Contribution de Lamis Saidi

Texte du site partenaire Souffle inédit, traduit de l’arabe vers le français par Lazhari Labter.

https://souffleinedit.com/

Peut-être que la poésie est devenue quelque chose de rare et de précieux, quelque chose qui ne se vend ni ne s’achète, comme des souvenirs, des instants d’amour et un parfum que les écrans ne transmettent pas. Nous l’enfermons dans des livres – comme la fleur fanée de l’être aimé – non pour la vendre ou pour qu’elle soit lue par d’autres, mais pour être découverte par ceux qui hériteront de nos gènes et des caractéristiques de la terre auxquelles nos pas se sont ajoutés, tout comme ils trouvent des restes d’ossements qui leur révèlent les détails d’une vie antérieure.

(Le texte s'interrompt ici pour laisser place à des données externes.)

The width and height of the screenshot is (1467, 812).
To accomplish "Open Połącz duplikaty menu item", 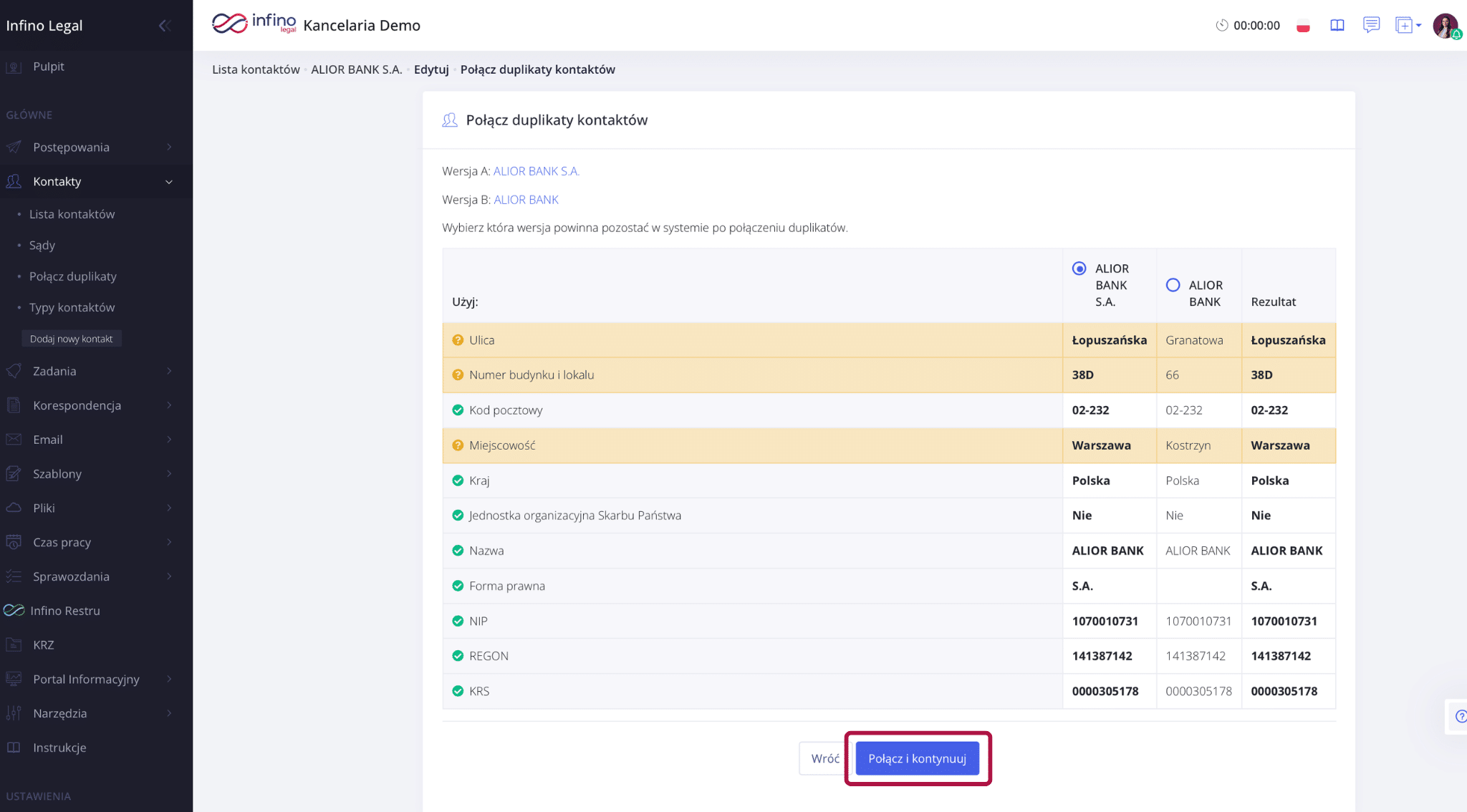I will [72, 276].
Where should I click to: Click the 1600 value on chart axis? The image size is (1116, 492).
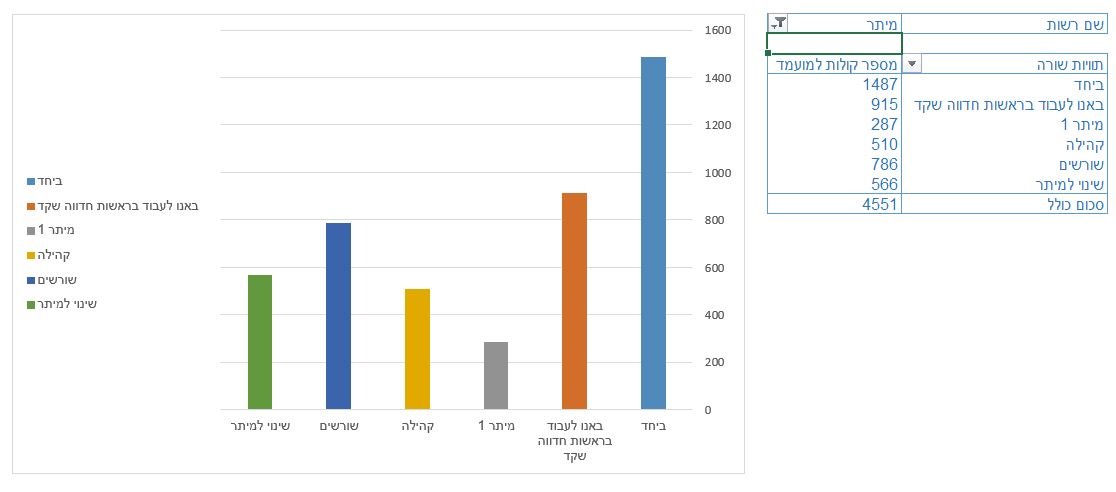[x=718, y=31]
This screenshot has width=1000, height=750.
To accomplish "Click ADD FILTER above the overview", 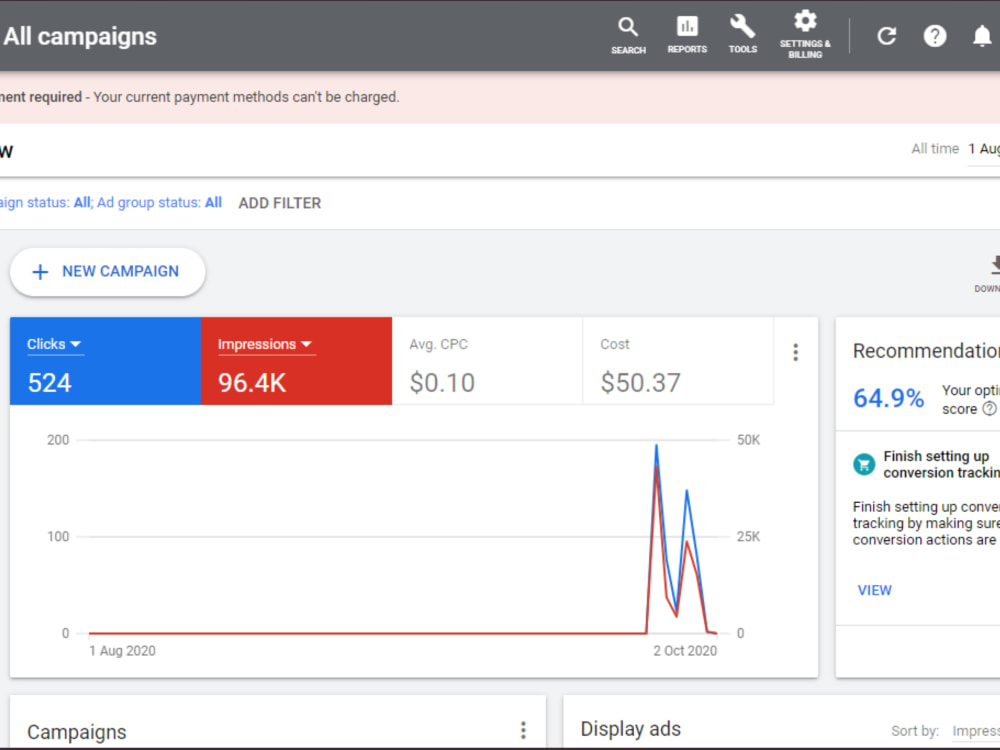I will point(279,203).
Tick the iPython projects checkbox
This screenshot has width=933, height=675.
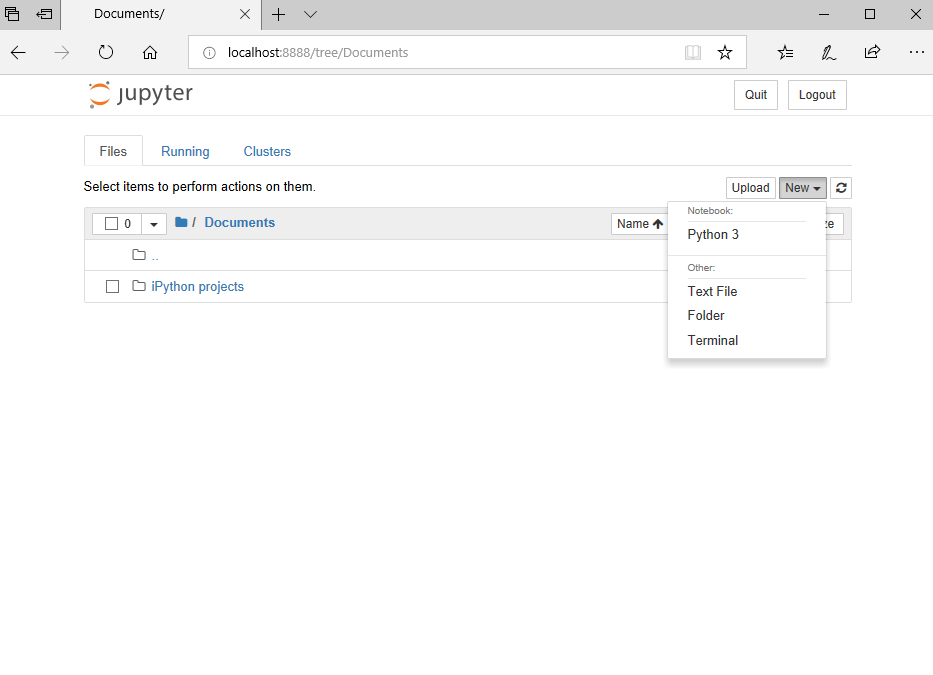click(x=113, y=287)
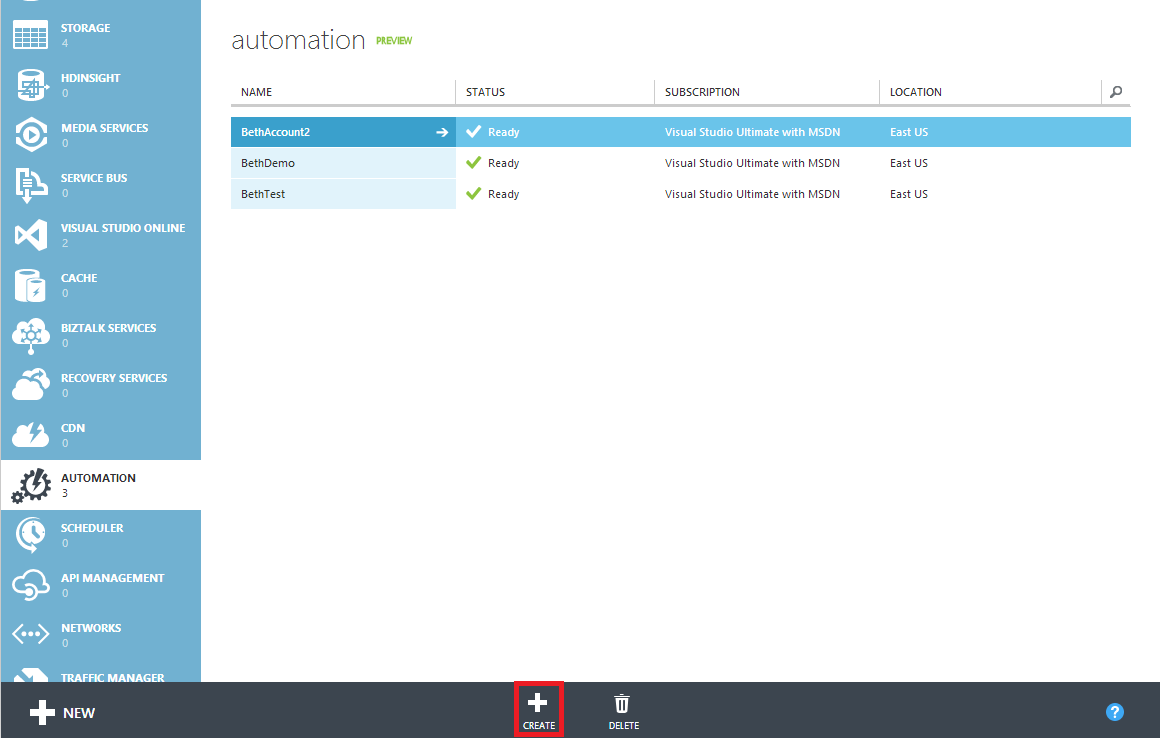Open details arrow for BethAccount2
Viewport: 1160px width, 741px height.
[x=441, y=131]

Qui songe à acheter un recueil de poésie aujourd’hui ? Qui peut résister à la confusion devant des pages à moitié blanches ou des lignes courtes et empilées comme les escaliers d’une maison abandonnée ou des « plats d’après-banquet » ? Qui a l’audace et les outils pour écrire ce qui manque aux mots du poète ? Le lecteur de poésie en a toujours été l’auteur, et celui qui lit la poésie s’implique d’une manière ou d’une autre dans son écriture. Dans le passé, tout le monde écrivait de la poésie à un moment donné de sa vie, précisément au moment où nous découvrons le premier goût des choses. Les poèmes étaient écrits pour les battements du cœur qui habitent un autre corps, pour des enfants dont on n’espérait pas le retour, pour ces lignes colorées sur la carte que nous appelons la patrie, et pour les moments de solitude, cette compagne permanente. Mais qui écrit de la poésie aujourd’hui ? Qui oserait affronter son être, sa peur et les battements de son cœur, avec quelques mots qui sonnent comme des pièces de monnaie dans la tirelire d’un enfant ?

Le lecteur, l’éditeur et le critique se détournent aujourd’hui de la poésie, parce que le poète qui vit dans la conscience de chacun de nous, et qui tisse des liens cachés et intimes avec le langage, se retire et sa voix s’éteint, et parce que la langue que nous fabriquons de nos mains comme des jeux fabriqués par les enfants pauvres, n’est plus la chose la plus précieuse que nous présentions  – comme offrande – à un autre être humain.